The LEED-certified outpatient facility, designed by architecture firm Perkins+Will, will be located at 5550 Ponce de Leon Boulevard, a short walk from the University Metrorail station. An air-conditioned bridge will connect the center to an adjacent 1,000-space parking garage.

Groundbreaking will take place this summer, and the center is scheduled to be completed in the summer of 2016.

“This is good news for people in southern Miami-Dade County,” said Joe Natoli, UM’s senior vice president for Business and Finance and interim chief operating officer of the Miller School of Medicine and UHealth. “Statistics show that patients who are treated by physicians at the Sylvester Comprehensive Cancer Center have better outcomes than at other facilities. Bascom Palmer physicians are widely recognized as the nation’s best. Accessing physicians who are on the cutting edge of clinical research is about to get much easier.”

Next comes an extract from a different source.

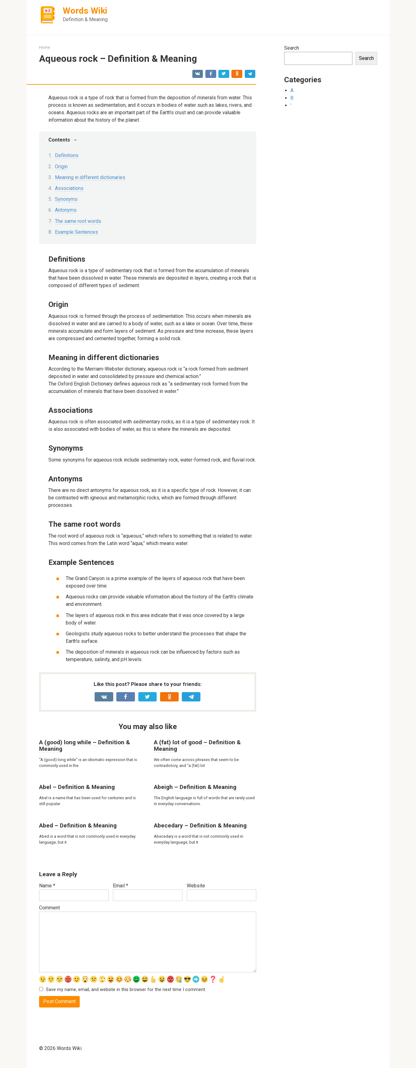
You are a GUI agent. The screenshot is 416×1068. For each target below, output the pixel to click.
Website (196, 886)
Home (44, 47)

Future plans include moving the UM Student Health Center from the academic core of the campus to the new UHealth Coral Gables facility. This will give students convenient access to all UM medical specialties.

As South Florida’s only university medical system, UHealth is a vital component of the community. The University of Miami Health System delivers leading-edge patient care by the region’s best doctors, powered by the groundbreaking research and medical education of the University of Miami Leonard M. Miller School of Medicine. UHealth’s comprehensive network includes three hospitals and more than 30 outpatient facilities in Miami-Dade, Broward, Palm Beach, and Collier counties, with more than 1,500 physicians and scientists.